The fundamental way of managing epileptic seizure is through the utilisation of anti-epileptic drugs (AEDs). Antiepileptic (often referred to as anti-convulsant) drugs are incredibly diverse; these drugs essentially restore the balance between inhibition and excitation by reducing the glutamate concentration and increase the GABA concentration. Many AED’s act via several mechanisms of action, very few antiepileptic drugs act via a singular, specific pathway. Unfortunately, AEDs are unable to cure epilepsy, they just attempt to reduce the frequency of seizures from occurring. Although anti-epileptics are a lifeline for many individuals who suffer from epileptic seizures, approximately two thirds of patients are unresponsive to AED’s.
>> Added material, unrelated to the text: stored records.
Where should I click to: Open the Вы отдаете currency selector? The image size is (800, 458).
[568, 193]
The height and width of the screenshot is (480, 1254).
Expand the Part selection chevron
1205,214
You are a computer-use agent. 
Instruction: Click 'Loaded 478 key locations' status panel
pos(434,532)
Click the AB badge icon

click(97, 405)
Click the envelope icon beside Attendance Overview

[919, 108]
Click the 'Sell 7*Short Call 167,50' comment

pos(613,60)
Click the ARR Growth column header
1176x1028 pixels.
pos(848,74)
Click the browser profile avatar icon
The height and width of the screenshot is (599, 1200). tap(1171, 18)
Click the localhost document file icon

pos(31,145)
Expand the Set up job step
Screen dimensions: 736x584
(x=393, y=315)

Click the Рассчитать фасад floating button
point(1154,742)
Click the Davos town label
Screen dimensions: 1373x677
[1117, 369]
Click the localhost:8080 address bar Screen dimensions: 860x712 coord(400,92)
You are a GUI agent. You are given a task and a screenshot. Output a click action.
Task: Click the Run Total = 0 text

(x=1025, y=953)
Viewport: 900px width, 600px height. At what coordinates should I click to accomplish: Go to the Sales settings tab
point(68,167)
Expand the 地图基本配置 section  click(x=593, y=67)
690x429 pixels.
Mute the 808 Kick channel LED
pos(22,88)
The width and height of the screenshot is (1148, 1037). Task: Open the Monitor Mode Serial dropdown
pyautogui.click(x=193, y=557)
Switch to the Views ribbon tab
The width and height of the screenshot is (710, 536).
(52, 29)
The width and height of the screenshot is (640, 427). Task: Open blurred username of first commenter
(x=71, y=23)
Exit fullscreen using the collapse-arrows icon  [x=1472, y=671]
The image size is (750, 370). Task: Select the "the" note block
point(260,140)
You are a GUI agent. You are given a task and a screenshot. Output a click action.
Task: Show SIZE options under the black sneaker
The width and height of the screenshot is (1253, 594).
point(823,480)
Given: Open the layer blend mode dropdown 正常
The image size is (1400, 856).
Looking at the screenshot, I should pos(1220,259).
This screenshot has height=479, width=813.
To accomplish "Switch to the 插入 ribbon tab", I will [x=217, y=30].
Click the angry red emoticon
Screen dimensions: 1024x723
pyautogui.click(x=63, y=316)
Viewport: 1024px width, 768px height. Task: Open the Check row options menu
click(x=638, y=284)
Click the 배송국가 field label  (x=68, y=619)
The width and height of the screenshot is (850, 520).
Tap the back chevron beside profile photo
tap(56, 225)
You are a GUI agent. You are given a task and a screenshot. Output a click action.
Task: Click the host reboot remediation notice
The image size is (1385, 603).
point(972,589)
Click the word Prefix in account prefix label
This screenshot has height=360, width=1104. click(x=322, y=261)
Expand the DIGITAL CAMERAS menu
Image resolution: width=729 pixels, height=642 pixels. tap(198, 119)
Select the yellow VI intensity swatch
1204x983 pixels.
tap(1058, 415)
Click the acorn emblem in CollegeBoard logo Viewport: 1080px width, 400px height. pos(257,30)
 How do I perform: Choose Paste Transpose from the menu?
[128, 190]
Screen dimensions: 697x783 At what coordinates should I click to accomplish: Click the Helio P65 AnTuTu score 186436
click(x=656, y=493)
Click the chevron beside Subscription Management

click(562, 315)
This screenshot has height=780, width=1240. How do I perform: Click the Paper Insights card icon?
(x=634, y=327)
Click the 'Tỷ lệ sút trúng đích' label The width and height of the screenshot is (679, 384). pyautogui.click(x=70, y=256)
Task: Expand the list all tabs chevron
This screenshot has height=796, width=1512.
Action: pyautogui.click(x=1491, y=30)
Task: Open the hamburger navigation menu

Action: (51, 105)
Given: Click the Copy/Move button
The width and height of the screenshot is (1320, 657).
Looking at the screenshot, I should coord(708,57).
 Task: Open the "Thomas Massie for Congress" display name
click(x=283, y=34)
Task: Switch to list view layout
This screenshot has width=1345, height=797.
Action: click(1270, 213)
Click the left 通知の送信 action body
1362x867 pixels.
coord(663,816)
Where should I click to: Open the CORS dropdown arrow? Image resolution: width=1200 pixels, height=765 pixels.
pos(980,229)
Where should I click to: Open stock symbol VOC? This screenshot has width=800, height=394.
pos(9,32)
Optimal therapy is profoundly desired whereby patients are prescribed the fewest types of anti-epileptic drugs at lowest dose possible and experience the fewest side effects. Various factors must be taken into consideration when selecting an anti-epileptic drug such as: type of seizure, cost, co-morbidities, efficacy, expected adverse effects. If medication has failed other interventions can be practised such as vagal nerve stimulation, surgery or for children a ketogenic diet.
Carbamazepine is considered to be a first generation of anti-epileptic drug. It is a sodium channel blockade and is the first line treatment for treat focal seizures for adults, children and young people. Sodium ions play a critical role in an action potential, when a stimulus travels down an axon, voltage gated sodium ion channels open, sodium ions diffuse into the negatively charged axon down their electrochemical gradient, when the threshold is reached, depolarisation occurs. Carbamazepine works by blocking voltage gated sodium ion channels, it has been suggested that carbamazepine bind to the alpha subunit of the voltage gated sodium ion channels, resulting in the sodium channels entering an inactivated state. Ergo inhibiting the orchestration of the action potential and inhibiting the release of glutamate into the synaptic cleft (Gambeta 2016). Thus, elevating the seizure threshold.
Sodium valproate is another primary medication which is has been utilised for multiple decades to treat epilepsy. Sodium valproate acts on the GABA synapse thus affecting potentiation of GABA activity., it is a GABA transaminase inhibitor, blocks GABA breakdown, enhances GABA concentration and enhances GABA release. It is utilised to treat tonic clonic seizures, and is given to patients
Levetiracetam is one of the newest AED’s available on the market and is commonly utilised as a first line treatment in seizures for individuals in palliative care. The specific physiological role of SV2A remains ambiguous (SILLS) however it is understood levetiracetam binds to SV2A. SV2A (synaptic vesicle glycoprotein 2A) is a ubiquitous synaptic vesicle protein located in the CNS . This interaction inhibits the release of neurotransmitters which are located in the vesicle and reduces synaptic excitatory activity. There is proof to imply that levetiracetam selectively binds to SV2A, with minute affinity for SV2B and SV2C which are members of the SV protein family.
Lamotrigine possesses several mechanisms of action thus making it very diverse. It can be used to treat tonic clonic seizures and partial seizures. Like carbamazepine, lamotrigine acts on the sodium ion channels preventing glutamate excitotoxicity and is 1st line therapy for adult, children and young people experiencing focal seizures. Moreover, lamotrigine also acts on the voltage gated calcium ion channels (Twombly et al. 1988; . The influx of calcium ions into a cell can regulate neuronal excitability.